### Reading text
_ _ _
From Ayyappan to celibacy, from sambandhams to dargahs, parks and sexology, Infinite Variety; A History of Desire in India by Madhavi Menon looks at them all with an erudition that cuts across categories. The author blends serious scholarship with a deep understanding of popular culture, folk lore, myth, religion and worship, and ‘Indian’ ways of both seeing and unseeing.

In our current state of straitjacketed Victorian propriety disguised as high Hindu probity – itself a result of the colonial encounter that produced the reform movements of the latter half of the 19th century, that in turn led to movements as varied as Gandhism and contemporary Hindutva – it is easy to forget that, in India, categories invariably bleed. Down the millennia, Indians have been obsessed with ideas of classification and purity in the public and private spheres and also in radically opposite impulses. This has resulted in both social stratification and the rise of schools of thought that reject it outright. It is this understanding of our essential complexity that Menon brings to the world of Indian desire, which she states is “the opposite of swachh Bharat”. “We live in an intellectual stew that does not incline us towards the single and the clean. Rather, a tendency towards disorder is a way of life here – from the way we drive to what drives our desires,” she writes as she looks at different objects, relations, acts and places and traces the relation of each of those ideas to desire.
_ _ _
### Material supplied
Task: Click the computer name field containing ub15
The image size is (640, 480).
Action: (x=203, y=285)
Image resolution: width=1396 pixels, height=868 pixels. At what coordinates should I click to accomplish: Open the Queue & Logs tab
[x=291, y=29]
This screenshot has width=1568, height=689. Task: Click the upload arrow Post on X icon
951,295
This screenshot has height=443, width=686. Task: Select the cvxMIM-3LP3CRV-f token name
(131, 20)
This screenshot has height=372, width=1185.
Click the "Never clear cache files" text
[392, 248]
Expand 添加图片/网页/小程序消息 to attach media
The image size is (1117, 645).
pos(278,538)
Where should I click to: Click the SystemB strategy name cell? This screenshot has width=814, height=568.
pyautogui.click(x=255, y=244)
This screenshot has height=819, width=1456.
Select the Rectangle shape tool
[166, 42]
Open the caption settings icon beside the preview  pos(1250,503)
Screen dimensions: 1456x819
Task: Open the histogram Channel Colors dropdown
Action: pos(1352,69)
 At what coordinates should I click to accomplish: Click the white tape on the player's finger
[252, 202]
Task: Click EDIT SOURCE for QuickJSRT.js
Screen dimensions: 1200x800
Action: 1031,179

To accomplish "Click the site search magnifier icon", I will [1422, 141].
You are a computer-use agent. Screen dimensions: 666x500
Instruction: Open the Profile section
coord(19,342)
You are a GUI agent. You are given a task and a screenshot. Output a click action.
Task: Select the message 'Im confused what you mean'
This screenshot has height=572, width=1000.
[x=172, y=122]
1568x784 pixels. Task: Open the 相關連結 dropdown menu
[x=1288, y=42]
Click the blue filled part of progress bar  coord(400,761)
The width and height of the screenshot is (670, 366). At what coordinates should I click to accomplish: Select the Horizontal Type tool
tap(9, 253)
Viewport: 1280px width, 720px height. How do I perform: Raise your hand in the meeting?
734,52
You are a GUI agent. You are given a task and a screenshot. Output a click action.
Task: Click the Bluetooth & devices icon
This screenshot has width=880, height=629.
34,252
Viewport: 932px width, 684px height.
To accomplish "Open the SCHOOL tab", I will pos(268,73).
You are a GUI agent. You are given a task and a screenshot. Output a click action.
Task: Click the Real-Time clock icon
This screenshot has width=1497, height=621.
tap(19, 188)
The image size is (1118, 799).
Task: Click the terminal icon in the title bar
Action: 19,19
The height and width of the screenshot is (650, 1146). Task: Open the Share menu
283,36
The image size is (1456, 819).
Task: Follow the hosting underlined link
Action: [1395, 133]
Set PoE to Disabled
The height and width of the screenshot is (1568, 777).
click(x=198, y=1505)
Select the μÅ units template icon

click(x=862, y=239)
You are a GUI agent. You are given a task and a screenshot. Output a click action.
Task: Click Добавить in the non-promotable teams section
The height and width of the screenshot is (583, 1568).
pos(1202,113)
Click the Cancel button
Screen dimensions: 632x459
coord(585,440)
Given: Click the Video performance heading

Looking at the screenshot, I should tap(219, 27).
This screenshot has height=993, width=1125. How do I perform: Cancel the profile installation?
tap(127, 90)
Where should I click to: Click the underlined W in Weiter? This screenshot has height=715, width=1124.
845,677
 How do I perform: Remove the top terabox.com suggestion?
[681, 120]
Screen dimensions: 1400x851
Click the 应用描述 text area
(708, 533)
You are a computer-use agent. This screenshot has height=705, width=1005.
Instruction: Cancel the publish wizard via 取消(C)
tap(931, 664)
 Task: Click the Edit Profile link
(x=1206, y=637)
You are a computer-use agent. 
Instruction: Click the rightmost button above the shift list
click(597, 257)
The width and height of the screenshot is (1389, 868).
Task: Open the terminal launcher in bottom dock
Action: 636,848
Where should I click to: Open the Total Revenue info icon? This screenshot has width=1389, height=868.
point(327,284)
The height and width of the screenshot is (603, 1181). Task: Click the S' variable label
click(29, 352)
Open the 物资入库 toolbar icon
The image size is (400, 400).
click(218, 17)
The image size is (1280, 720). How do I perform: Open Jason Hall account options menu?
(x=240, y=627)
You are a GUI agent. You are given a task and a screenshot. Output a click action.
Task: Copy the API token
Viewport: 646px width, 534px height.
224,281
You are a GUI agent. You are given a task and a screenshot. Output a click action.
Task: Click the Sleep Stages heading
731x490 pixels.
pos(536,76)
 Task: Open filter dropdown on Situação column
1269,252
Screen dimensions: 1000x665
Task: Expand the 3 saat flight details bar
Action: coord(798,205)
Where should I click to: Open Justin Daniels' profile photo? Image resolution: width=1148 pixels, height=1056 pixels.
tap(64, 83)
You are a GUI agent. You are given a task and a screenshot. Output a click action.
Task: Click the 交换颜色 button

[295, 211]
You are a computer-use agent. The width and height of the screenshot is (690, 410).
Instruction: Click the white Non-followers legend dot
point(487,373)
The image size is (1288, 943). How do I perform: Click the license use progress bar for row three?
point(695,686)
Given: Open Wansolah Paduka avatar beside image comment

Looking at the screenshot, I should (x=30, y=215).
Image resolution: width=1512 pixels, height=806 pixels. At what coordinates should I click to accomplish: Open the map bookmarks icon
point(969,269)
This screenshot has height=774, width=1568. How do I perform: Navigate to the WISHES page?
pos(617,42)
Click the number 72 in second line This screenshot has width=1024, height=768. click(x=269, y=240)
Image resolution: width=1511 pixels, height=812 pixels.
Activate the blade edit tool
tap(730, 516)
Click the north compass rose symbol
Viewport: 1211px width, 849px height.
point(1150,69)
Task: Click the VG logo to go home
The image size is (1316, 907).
_ _ _
The book review's opening sentence names the subjects the book examines. List each one.

### Solved exercise
Ayyappan, celibacy, sambandhams, dargahs, parks, sexology